We thank you for the careful evaluation of our manuscript, as well as for the opportunity to resubmit it to SciPost Physics Core. We are grateful to both referees for their constructive comments and positive assessments. We have revised the manuscript accordingly and believe that all concerns raised in the reports have now been fully addressed.

Response to Referee 1:

Response to Comment 1: We thank the referee for this suggestion. We have clarified this point in Section~3.2 of the revised manuscript. In particular, in Section~3.2.1, we now explicitly display the two-particle scattering matrix for the present model and compare it with the corresponding matrix for the usual multispecies TASEP;
after the full construction of the multi-particle coefficients $\mathbf{A}_\sigma$, we added a remark (Remark 3.3) emphasizing that, unlike the triangular
scattering matrices of the usual multispecies TASEP reflecting priority-based interactions, the scattering matrices in our model involve both $\mathbf{B}$ and $\mathbf{B}'$ and encode nontrivial long-range swap processes. As a consequence, the resulting coefficients $\mathbf{A}_\sigma$ differ qualitatively from those appearing in earlier multispecies exclusion processes.

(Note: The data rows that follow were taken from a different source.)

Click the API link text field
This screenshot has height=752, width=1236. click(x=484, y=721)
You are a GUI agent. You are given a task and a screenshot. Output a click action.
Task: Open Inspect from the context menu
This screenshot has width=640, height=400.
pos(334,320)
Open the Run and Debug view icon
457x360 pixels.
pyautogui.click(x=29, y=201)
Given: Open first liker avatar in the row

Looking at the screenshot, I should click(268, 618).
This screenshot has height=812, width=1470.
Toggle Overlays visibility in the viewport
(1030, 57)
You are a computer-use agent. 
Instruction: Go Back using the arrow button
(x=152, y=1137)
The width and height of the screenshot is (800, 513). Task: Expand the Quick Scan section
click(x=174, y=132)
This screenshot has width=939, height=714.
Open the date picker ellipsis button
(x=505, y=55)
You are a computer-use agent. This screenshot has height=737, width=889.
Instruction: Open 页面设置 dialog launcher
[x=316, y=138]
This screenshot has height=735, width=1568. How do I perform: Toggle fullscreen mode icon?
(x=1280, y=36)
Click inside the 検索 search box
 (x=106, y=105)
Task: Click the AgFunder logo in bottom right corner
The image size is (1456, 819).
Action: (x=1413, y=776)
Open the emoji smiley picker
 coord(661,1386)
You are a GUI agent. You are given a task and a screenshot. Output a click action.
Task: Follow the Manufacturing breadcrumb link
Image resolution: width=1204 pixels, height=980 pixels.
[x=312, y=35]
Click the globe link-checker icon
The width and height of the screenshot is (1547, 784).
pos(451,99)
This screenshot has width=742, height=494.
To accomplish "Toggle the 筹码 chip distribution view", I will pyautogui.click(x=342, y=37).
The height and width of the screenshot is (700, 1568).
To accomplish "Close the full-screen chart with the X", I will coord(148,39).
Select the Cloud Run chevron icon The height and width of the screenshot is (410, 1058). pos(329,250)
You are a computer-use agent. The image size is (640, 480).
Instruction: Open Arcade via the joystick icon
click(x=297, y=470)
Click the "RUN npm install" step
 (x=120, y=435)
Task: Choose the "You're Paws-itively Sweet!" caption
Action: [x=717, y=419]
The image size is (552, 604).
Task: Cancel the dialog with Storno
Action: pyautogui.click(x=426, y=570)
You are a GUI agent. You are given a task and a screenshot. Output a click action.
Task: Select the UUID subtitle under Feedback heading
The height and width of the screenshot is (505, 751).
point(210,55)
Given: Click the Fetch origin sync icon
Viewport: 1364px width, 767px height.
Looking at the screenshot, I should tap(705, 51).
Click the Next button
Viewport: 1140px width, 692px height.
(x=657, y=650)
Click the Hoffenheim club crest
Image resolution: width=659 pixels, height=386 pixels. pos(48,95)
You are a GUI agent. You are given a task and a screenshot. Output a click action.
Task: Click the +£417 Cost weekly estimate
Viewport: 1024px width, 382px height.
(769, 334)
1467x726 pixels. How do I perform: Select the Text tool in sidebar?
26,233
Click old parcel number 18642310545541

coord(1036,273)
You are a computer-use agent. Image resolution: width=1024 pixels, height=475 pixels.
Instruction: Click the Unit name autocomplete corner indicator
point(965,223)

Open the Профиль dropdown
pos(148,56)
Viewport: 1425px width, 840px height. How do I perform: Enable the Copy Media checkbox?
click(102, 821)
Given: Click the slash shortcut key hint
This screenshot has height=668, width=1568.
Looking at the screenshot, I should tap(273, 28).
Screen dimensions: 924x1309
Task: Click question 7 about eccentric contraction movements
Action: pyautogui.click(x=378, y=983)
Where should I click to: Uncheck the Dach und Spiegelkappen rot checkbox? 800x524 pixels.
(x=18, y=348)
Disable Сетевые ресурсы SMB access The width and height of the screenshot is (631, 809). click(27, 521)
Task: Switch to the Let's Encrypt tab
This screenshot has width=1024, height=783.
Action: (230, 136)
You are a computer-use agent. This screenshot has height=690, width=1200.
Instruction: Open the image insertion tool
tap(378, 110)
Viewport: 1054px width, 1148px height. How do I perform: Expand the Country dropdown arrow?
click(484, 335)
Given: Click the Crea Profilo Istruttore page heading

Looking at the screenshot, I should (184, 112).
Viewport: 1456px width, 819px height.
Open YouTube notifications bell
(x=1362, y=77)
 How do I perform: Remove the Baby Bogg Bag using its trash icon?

Response to Comment 2: We appreciate this insightful comment. We added a remark (Remark 3.2) immediately after the Bethe ansatz formula for the propagator (Eq.~(65) in the revised manuscript) clarifying this point. In our approach, the Bethe ansatz is applied to the spatial evolution in order to construct the transition probabilities, rather than to a spectral diagonalization of the generator. The dependence on particle species is encoded in the matrix-valued amplitudes $\mathbf{A}_\sigma$, which are constructed from the two-particle scattering matrices $\mathbf{R}_{\beta\alpha}$ and $\mathbf{T}_{i,\beta\alpha}$. The consistency of this construction follows from two-particle reducibility and the Yang--Baxter relations established in Section~3.2. This explains why a single set of spectral parameters is sufficient in our formulation.

Response to Referee 2:

We thank the referee for this suggestion. We have added a new motivation paragraph near the end of the Introduction. There we explain that one of the motivations for introducing the present model is to investigate whether effective long-range interactions, even when generated by purely local update rules, can lead to new large-scale dynamical behavior. As suggested by the referee, we now explicitly cite and briefly discuss related works by Karevski and Sch\"{u}tz (Phys.\ Rev.\ Lett.\ \textbf{118}, 030601 (2017)) and Lazarescu (J.\ Phys.\ A:\ Math.\ Theor.\ \textbf{50}, 254004 (2017)), and we clarify that the present work focuses on integrability and exact transition probabilities, while leaving large-time asymptotic analysis for future investigation.